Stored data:
§

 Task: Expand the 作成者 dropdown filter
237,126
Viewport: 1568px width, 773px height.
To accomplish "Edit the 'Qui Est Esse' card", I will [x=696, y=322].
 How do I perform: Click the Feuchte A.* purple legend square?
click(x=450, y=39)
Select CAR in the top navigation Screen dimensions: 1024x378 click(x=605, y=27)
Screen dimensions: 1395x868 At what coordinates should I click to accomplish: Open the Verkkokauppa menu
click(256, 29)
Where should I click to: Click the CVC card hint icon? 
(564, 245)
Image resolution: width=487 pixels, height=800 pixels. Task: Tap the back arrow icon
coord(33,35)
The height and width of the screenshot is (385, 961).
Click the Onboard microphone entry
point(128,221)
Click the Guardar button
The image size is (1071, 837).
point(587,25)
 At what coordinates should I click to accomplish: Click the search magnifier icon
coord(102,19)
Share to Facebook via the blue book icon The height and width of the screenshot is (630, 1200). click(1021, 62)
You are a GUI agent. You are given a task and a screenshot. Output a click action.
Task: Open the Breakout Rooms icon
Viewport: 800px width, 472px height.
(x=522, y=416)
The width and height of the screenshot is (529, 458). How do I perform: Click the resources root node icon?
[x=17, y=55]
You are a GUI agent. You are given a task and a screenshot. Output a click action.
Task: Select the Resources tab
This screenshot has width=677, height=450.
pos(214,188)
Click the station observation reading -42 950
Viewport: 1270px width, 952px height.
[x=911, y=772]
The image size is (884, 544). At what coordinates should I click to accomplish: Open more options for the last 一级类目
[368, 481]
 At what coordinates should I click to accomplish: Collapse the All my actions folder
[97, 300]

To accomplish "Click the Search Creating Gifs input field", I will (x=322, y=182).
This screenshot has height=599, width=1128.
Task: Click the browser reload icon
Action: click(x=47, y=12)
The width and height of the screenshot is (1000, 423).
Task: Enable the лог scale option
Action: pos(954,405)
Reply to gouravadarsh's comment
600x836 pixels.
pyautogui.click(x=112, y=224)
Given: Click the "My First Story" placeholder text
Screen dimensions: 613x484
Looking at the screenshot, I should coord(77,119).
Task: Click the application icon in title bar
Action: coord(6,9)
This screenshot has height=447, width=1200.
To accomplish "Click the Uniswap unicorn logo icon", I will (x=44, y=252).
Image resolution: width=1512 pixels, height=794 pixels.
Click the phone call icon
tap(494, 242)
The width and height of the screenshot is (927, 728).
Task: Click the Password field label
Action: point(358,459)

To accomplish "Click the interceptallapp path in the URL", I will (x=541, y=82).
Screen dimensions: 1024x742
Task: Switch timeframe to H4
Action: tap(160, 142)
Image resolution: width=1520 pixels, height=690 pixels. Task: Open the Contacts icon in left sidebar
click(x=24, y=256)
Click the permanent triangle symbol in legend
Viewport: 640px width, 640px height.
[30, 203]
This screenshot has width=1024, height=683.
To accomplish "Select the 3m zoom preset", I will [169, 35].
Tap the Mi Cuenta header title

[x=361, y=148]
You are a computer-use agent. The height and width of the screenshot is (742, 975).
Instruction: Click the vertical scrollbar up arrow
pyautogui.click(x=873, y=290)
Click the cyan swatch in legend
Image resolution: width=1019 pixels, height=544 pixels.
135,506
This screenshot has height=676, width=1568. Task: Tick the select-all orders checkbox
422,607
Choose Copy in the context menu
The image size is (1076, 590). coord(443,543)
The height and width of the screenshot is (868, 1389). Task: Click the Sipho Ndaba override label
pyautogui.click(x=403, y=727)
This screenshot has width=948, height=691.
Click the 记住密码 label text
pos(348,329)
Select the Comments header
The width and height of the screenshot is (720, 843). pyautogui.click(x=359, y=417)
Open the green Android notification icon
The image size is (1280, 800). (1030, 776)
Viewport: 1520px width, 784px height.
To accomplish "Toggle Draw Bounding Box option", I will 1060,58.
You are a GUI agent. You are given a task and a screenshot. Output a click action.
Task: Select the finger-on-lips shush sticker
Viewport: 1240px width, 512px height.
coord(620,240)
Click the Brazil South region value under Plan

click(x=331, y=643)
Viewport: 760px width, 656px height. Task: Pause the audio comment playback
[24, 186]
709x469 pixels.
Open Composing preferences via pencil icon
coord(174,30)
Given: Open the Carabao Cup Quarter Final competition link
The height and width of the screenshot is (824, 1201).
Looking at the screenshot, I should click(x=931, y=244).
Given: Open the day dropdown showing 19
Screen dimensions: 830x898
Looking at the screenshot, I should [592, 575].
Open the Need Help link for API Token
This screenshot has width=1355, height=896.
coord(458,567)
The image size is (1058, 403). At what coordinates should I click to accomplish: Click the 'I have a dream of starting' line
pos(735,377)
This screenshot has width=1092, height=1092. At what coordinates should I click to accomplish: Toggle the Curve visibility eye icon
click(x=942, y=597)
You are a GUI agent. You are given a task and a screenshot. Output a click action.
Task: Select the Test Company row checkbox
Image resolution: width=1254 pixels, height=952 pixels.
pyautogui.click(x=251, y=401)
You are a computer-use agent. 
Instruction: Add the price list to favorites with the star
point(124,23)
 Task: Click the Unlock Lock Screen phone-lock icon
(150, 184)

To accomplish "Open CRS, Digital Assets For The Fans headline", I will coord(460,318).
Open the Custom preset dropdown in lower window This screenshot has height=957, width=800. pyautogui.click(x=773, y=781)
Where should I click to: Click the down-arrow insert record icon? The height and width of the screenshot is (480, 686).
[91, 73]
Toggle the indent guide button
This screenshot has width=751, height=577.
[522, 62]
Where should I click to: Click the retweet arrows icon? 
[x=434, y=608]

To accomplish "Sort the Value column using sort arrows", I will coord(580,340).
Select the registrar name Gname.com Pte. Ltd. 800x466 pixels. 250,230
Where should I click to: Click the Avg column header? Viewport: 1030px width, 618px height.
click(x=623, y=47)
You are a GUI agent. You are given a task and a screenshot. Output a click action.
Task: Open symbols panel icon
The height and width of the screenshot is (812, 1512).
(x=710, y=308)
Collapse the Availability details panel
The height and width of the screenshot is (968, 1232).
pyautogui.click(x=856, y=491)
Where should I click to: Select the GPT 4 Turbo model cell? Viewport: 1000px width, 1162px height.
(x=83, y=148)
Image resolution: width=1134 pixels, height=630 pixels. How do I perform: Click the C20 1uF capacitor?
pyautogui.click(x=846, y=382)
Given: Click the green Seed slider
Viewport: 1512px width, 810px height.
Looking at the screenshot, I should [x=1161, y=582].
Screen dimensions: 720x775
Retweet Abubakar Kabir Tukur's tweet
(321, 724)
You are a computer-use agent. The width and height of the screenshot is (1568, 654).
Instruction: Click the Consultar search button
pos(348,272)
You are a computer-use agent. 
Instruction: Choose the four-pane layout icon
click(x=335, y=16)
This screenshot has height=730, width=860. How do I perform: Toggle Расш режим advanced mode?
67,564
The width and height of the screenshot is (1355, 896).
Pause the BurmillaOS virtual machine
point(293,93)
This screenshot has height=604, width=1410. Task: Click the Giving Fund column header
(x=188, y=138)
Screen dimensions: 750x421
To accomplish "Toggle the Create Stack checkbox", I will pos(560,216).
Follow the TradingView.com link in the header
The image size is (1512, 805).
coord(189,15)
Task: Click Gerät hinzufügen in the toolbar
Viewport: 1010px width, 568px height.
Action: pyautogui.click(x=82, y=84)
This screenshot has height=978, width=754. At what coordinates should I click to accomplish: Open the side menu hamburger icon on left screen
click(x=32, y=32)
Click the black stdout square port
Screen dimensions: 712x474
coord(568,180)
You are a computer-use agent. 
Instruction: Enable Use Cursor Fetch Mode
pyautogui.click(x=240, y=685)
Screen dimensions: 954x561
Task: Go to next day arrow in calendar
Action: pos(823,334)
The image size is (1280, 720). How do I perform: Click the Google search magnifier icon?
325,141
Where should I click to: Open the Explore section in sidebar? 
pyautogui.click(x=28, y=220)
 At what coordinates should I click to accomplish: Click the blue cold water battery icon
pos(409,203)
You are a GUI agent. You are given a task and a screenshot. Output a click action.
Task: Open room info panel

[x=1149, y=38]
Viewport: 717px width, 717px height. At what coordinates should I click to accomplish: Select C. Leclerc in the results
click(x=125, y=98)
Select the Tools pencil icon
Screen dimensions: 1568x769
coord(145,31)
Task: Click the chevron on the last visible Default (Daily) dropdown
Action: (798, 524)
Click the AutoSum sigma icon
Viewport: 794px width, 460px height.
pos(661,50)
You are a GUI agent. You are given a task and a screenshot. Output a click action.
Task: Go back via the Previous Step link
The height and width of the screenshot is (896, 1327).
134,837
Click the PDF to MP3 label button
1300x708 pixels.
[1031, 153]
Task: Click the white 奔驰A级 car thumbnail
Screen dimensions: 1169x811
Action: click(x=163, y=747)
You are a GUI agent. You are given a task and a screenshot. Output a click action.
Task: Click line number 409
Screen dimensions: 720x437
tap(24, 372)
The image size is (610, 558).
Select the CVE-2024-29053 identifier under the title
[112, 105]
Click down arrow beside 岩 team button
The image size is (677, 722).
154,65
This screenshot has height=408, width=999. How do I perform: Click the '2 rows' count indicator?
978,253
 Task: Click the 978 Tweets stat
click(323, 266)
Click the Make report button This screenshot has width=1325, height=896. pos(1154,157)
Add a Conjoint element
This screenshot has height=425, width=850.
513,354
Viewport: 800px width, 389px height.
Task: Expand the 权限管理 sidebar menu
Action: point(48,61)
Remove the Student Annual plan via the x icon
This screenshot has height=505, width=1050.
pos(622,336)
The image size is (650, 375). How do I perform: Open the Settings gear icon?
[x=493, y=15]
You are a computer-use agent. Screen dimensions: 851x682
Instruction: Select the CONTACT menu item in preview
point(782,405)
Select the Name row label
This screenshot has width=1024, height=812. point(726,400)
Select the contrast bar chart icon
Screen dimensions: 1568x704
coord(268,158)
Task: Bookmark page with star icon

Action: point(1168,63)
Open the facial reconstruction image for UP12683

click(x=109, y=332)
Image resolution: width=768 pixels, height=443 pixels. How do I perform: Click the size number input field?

§

_ABOUT THIS EXERCISE_
Filtering the entries above by the word "number", copy each line that matches.

_SOLUTION FOR THIS PROBLEM_
Task: Click line number 409
Image resolution: width=768 pixels, height=443 pixels. How do I perform: Click the size number input field?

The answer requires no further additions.